3.Level of effort: Riley O’Connell worked harder than any candidate in decades. He had to in order to overcome his paper-thin resume. He was everywhere and used every conventional campaign technique and inserted himself into every public celebration. He could afford to because that has been his occupation for well over two years. Cervoni not only had a fulltime and busy law practice, but also significant responsibilities as the chairman of the Wallingford Town Council.
4.Concern for Wallingford’s fiscal stability vs. unlimited promises of spending based on unsubstantiated claims of phenomenal savings. Perhaps because many previous Dickinson opponents came from the Town Council or private sector employment, they didn’t feel comfortable throwing out numbers they couldn’t back up.
5.Campaign directed against current opponent vs. campaign directed at previous mayor: Obviously, previous Democrat mayoral candidates directed their criticism at the incumbent. Riley O’Connell did indeed direct some criticism at his opponent Vinny Cervoni, but really spent most of his time criticizing Mayor Dickinson rather than differentiating himself from his real opponent. The criticism leveled at Town Hall was so exaggerated that two town employees, one former town employee and one commission chairman felt obligated to set the record straight in this newspaper.
Exaggeration, overstatement and anger are part of every political campaign in every level of government. To some extent, it is forgivable because those who are in the thick of things really get emotional, especially at the criticism leveled at their candidate’s positions on matters of governance. Those of us who supported Vinny Cervoni understood that O’Connell would make a case that a vote for Cervoni was a vote for the status quo, and that supporting Riley O’Connell was to turn over the page and “try something different.”
And O’Connell was definitely pitching that it was time for a change, and that was his appeal. But, somehow, he and the Democratic Town Committee went off the rails about a month before election day and centered their entire campaign on the hope that vicious personal attacks on their opponent would win the day. One only need watch Riley O’Connell’s three-minute closing speech at the Wallingford Community Women’s Forum on October 25th to see this change of tactic at work. Gone was the exuberance, the optimism and the affability of the Democrat candidate. In its place was an angry, near-hysterical indictment of Vinny Cervoni’s character and the odd warning of doom for Wallingford should he be elected.

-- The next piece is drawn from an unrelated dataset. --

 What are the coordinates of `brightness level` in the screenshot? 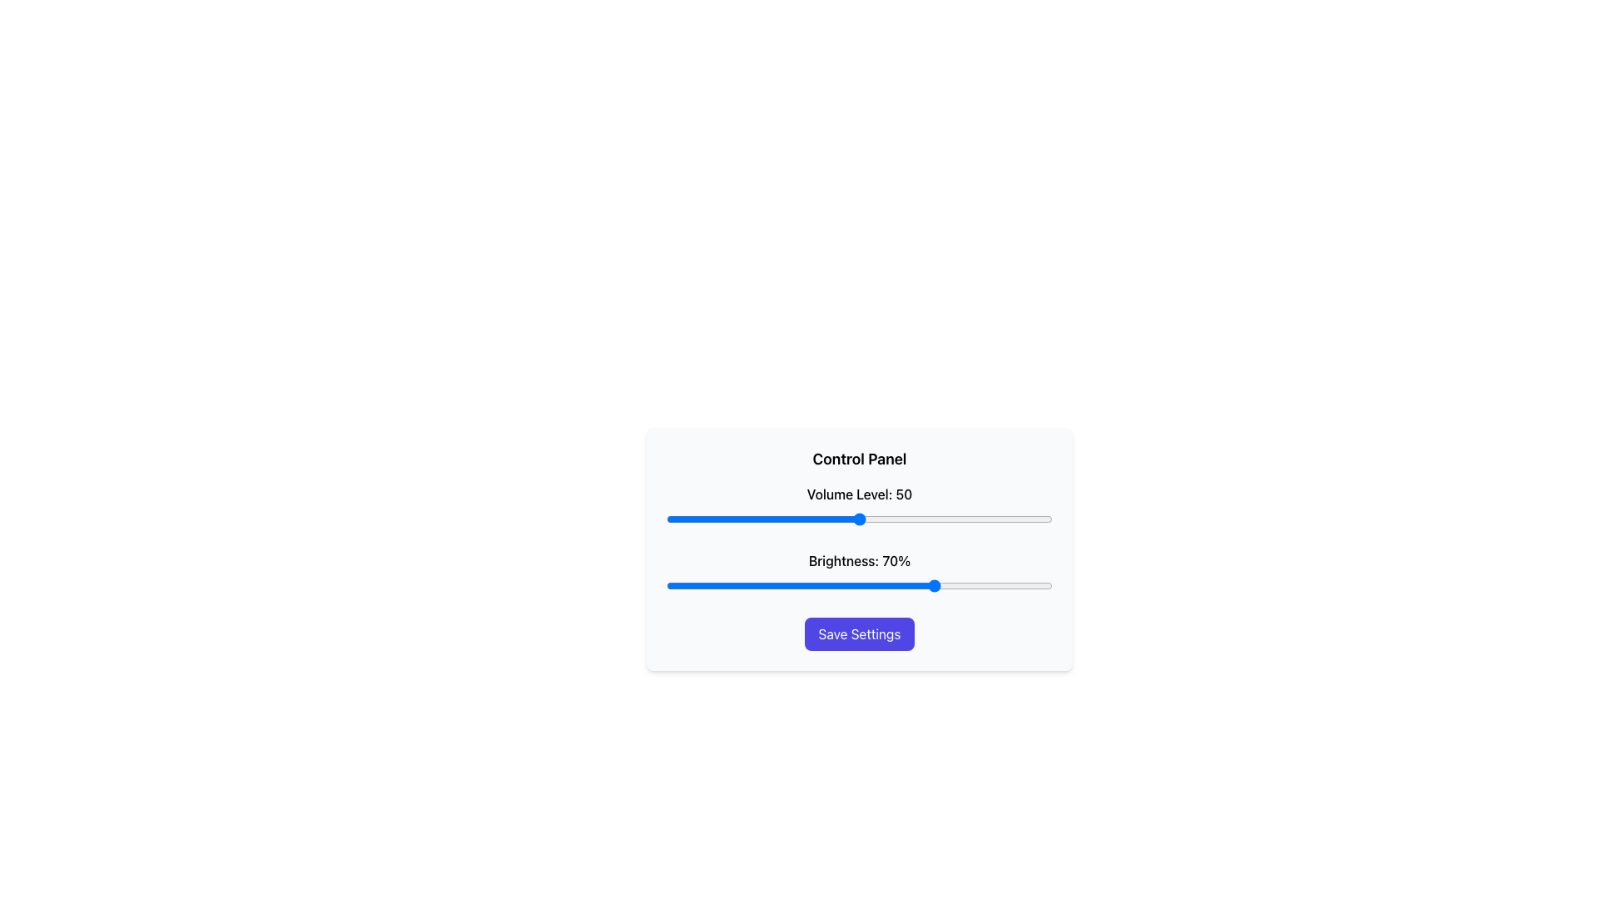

That may well have worked with those voters of his generation. If you are only peripherally involved in your town, if you have no experience in evaluating who would be the best candidate, then perhaps such low-rent invective would sway you. And hey, O’Connell did receive almost 7,000 votes.
But Wallingford is not Washington, D.C. As stated in a previous column in this space, Wallingford voters want candidates to tell it straight, to talk about the real issues and to treat them as the adults they are. We are proud of our town. We rightfully feel that ugly personal attacks on our elected officials and candidates have no place here, that it demeans us and our community. In the end, the majority of voters rejected that strategy and chose stability, predictability and the one person they knew from experience.
This was a wild ride, but now it’s over. We now turn our attention to the future. The next two years are going to be a fascinating period of transition. Stay tuned.
Stephen Knight is a former Wallingford town councilor.